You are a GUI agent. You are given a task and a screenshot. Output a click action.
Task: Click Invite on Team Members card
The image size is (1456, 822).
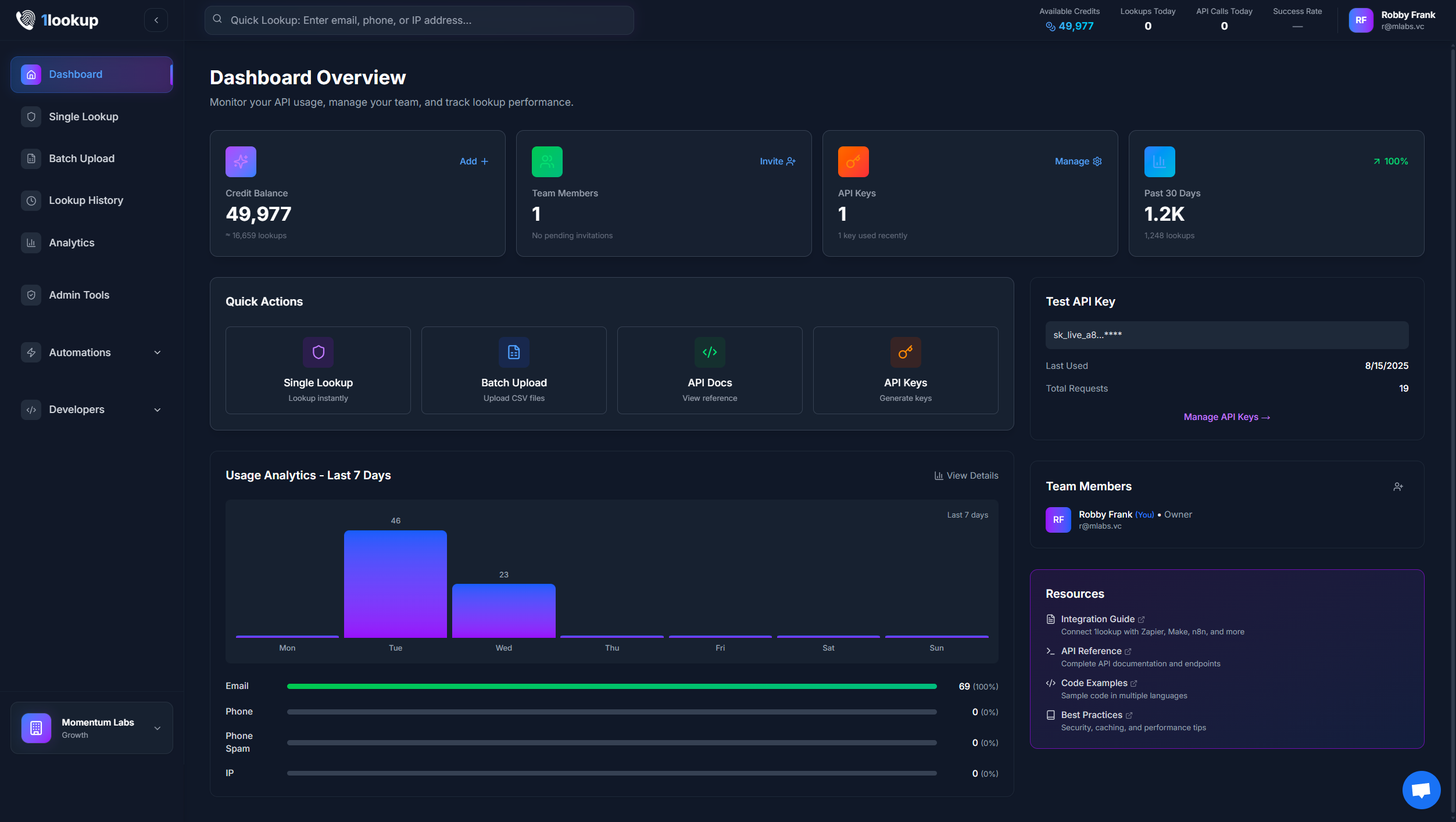tap(777, 161)
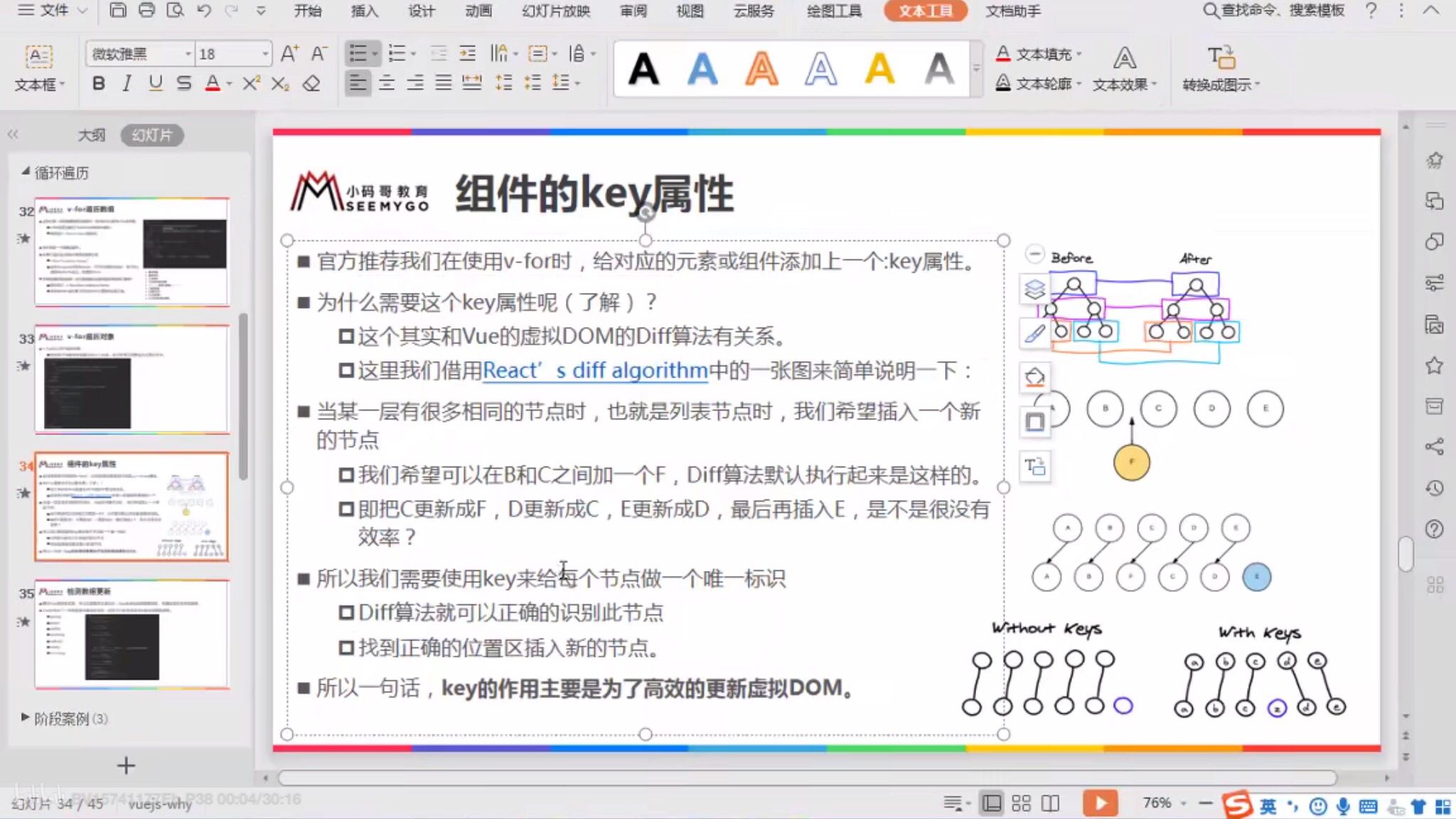Toggle bold formatting
The height and width of the screenshot is (819, 1456).
pos(99,83)
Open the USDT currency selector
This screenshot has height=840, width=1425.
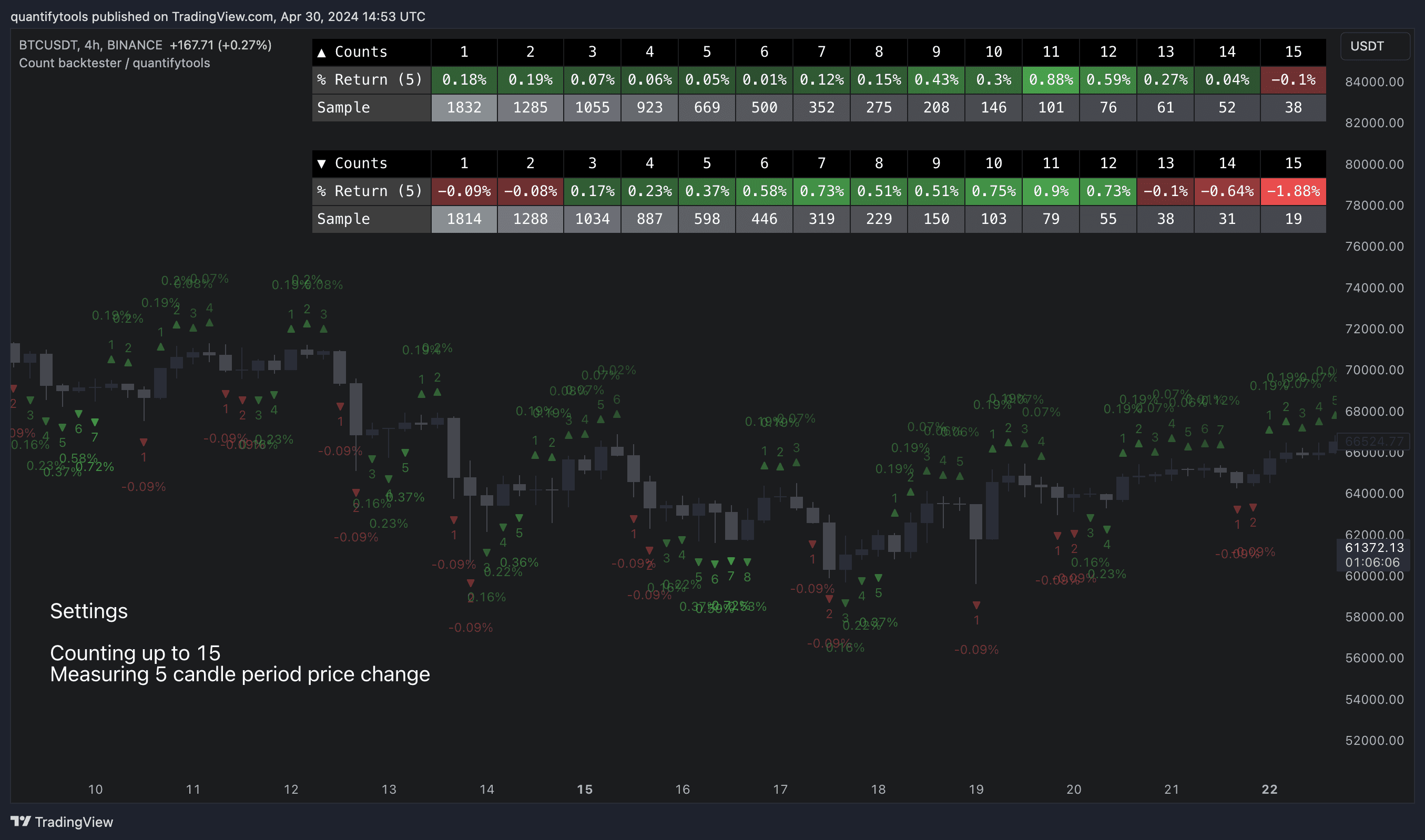tap(1374, 46)
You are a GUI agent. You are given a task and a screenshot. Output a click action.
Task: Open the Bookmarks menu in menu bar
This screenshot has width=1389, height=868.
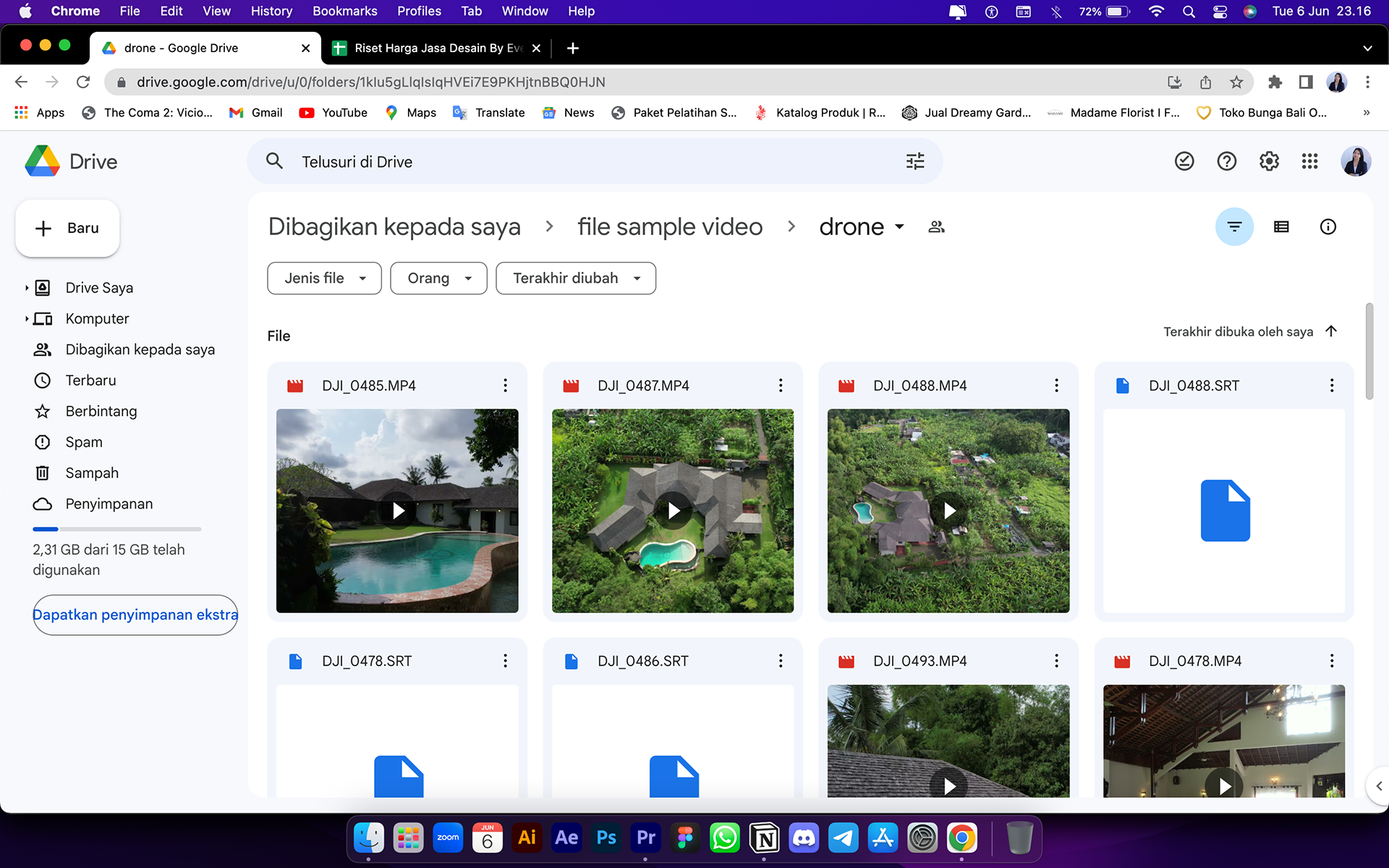pos(344,11)
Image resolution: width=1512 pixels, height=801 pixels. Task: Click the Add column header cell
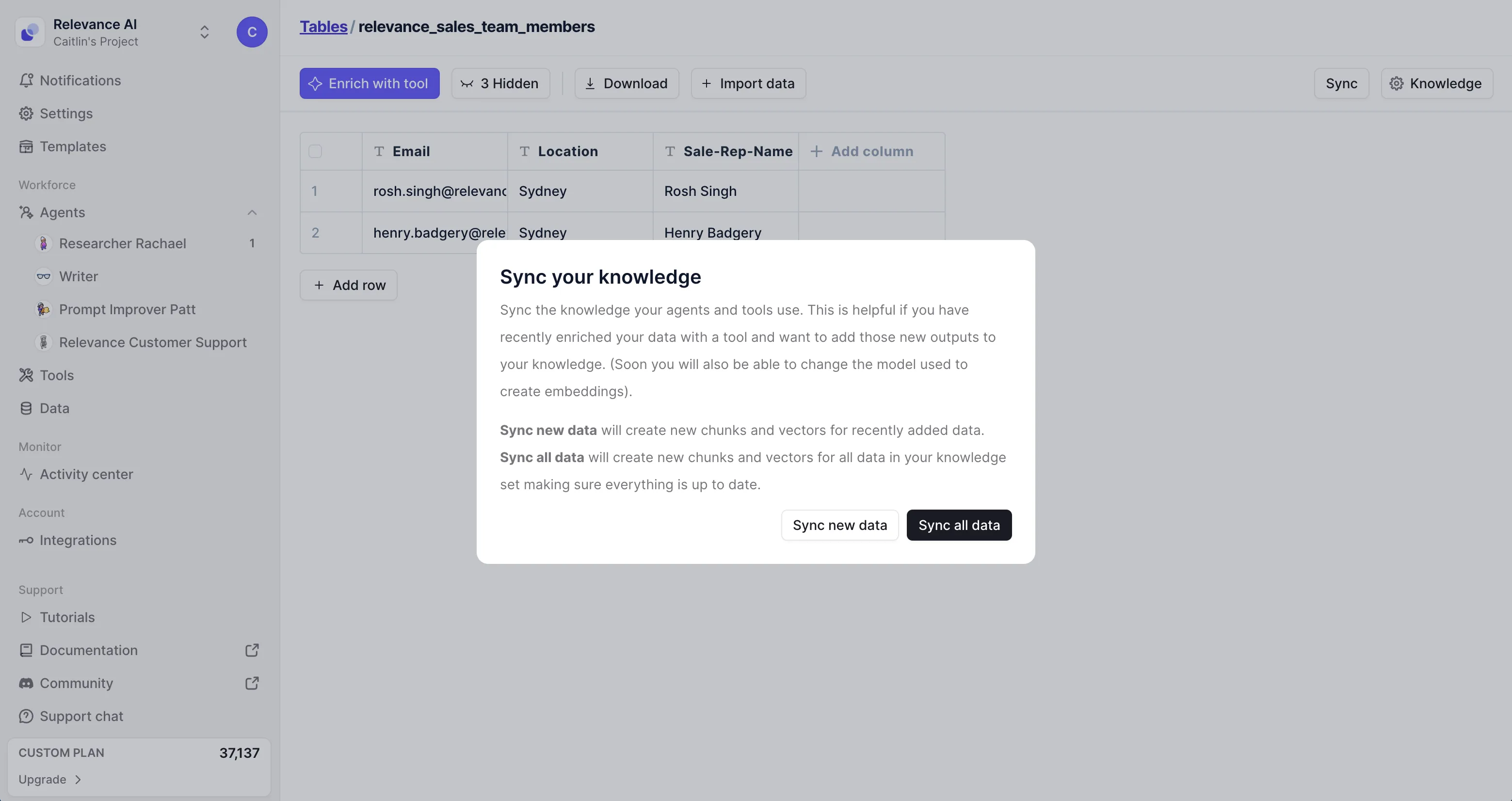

------------

Could you set down every record above word for word, leaving out the pictures?

You are a GUI agent. You are given a task and a screenshot. Output a click action.
Task: Click Invite on Team Members card
The image size is (1456, 822).
tap(777, 161)
Toggle bold formatting
The height and width of the screenshot is (819, 1456).
pos(99,83)
Open the USDT currency selector
This screenshot has height=840, width=1425.
tap(1374, 46)
You are a GUI agent. You are given a task and a screenshot. Output a click action.
Task: Open the Bookmarks menu in menu bar
This screenshot has width=1389, height=868.
pos(344,11)
Image resolution: width=1512 pixels, height=801 pixels. Task: Click the Add column header cell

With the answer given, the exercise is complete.